Write the next part of the essay on strangers and belonging in the age of global communication, picking up after its last line below.

# Exercise passage
=== Begin Enclosure ===

Monday, November 26, 2007

Strangers, belonging, and the public sphere in the era of global communication

RAN HERE
this essay seems pertinent to some of your undergoing projects, while I WANT TO WARN you that do NOT take it as key text to shore up your theoretical framework for to borrow too much insights from sociology would be risky if not handled well.

PLUS, you know there is a thing called GOOGLE SCHOLAR which enables you to google essays ?

THIRDLY, you of course know that reading through the reference list of key essay is one important way to pin down your reading list right?

this essay is from

http://www.tasa.org.au/members/docs/2000_2/Morakhovski.pdf.


Sociological Sites/Sights, TASA 2000 Conference, Adelaide: Flinders Unviersity, December 6-8

Strangers, belonging, and the public sphere in
the era of global communication








Dimitri Morakhovski,

La Trobe University

Abstract

In the era of global communication, the concept of stranger, or ‘the other within’, becomes increasingly more valuable for analytical purposes than in earlier times when societies were more homogeneous. This is because strangers today are widely spread across the westernised world. The concept of the ‘stranger’ will be used here interchangeably with the concept of strangerhood because they both reflect the character of certain relationships between individuals. These relationships express the interpenetration of closeness and remoteness, involvement and detachment. In this paper, the claim will be made that only self-active individuals can form the basis for social solidarity of strangers. This is because in the current era characterised by global communication, social solidarity can no longer be successfully achieved and maintained either by top-down action of the state or by appeal to tradition. However, the point will also be made that individual efforts may not be enough because people with similar interests inevitably tend to create groupings. For that reason, diversity needs to be nurtured within the public sphere, which should not be limited either to local or national borders.

The concepts of stranger and strangerhood in terms of relationship

In the era of global communication, individuals are increasingly viewed as physically close, but emotionally remote. This means that they are strangers (Simmel, 1971). Strangerhood, according to Segal (1998: 273), is not a quality of the stranger, but it is ‘the other as seen from my perspective’. Consequently, ‘the use of this term presupposes a relationship between me and the other. strangerhood is a characteristic of neither the other nor me, but of our relationship’.

Page 2

In the era of global communication, when the symbolic mechanism of interaction becomes more flexible, individuals in such relations are forced to become different (distinct) from each other. Their identity, according to Albrow (1996: 151), ‘is a unique particularity recognized in the universality of the right to be a distinct human being’.

Human diversity and belonging (involvement).

=== End Enclosure ===

# Dataset content
=== Begin Enclosure ===

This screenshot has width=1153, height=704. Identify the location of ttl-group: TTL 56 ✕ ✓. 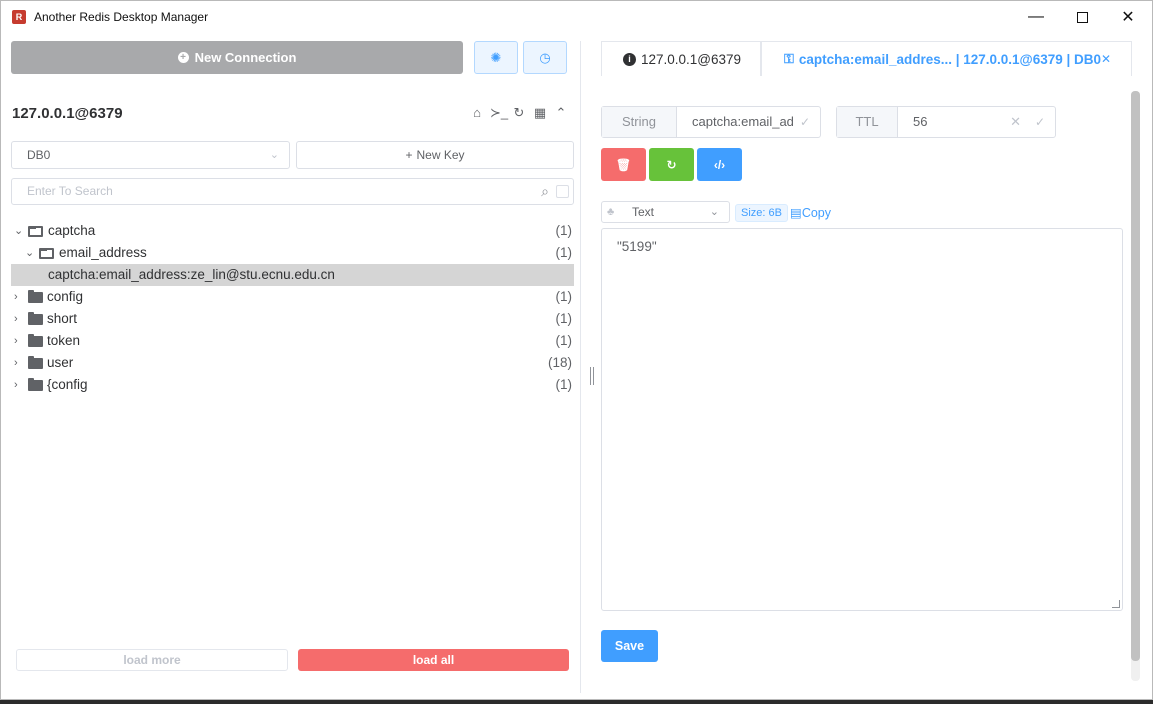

=== End Enclosure ===

# Response
Changing patterns of belonging due to “time- space compression”. Many writers discuss the notion of human diversity in various ways. A number of theorists have tried to find a framework to incorporate diversity in their discussion of the human condition in the era of global communication. Their arguments, however, often fall short because they underestimate the radical implications of the concept of stranger. For example, Tabboni (1995: 23) argues that the stranger is constituted by the will of the subject ‘to select his/her conditions of belonging’. There is, however, a difference in how the stranger can be perceived in terms of belonging: s/he could be perceived as belonging somewhere else, not belonging anywhere, or belonging everywhere. If seen in terms of belonging somewhere else, the meaning of ‘the stranger’ is close to foreigner/outsider, as opposed to local, whereas the meaning of ‘the stranger’ as not belonging anywhere, or belonging everywhere who can be ‘local’ as well, can be viewed as the stranger (Beck 1998: 126). From the position of the ‘established’ or‘common- place folk’ (Stihweh 1998), foreigners are ‘strangers’ from ‘there’; strangers are ‘strangers’ from ‘here’. However, the distinction between ‘here’ and

‘there’ becomes increasingly more vague, because society understood in terms of the general ‘compression of time-space’ which is one of the main characteristics of the era of global communication has its equivalent in the potential convergence of‘here’ and ‘there’ in individuals’ milieux (Drschmidt 1996: 70). As a result, the‘there’ can be perceived as close, while the ‘here’- as far away. According to Bauman (1998: 2), ‘the term “time/ space compression” encapsulates the ongoing multi-faceted transformation of the parameters of the human condition … Globalization divides as much as it unites …’.

On the one hand, the notion of ‘compression’ of the world indicates that social relationships become closer. On the other, however, these are relationships between strangers and not between ‘whole’ individuals (Bauman,1990). ‘In extended milieux [policenterdness] “here” and “there” do not equal “near” and “far”; that is “familiar” and “unfamiliar”’ (Drschmidt 1996: 70). Strangerhood, according to Harman (1988: 44), ‘is no longer a temporary condition to be overcome, but a way of life’. Bauman (1990: 63) makes an even stronger claim since he believes that the current era looks ‘like the world of universal strangerhood’. From this it follows that every individual, at least implicitly, is a stranger.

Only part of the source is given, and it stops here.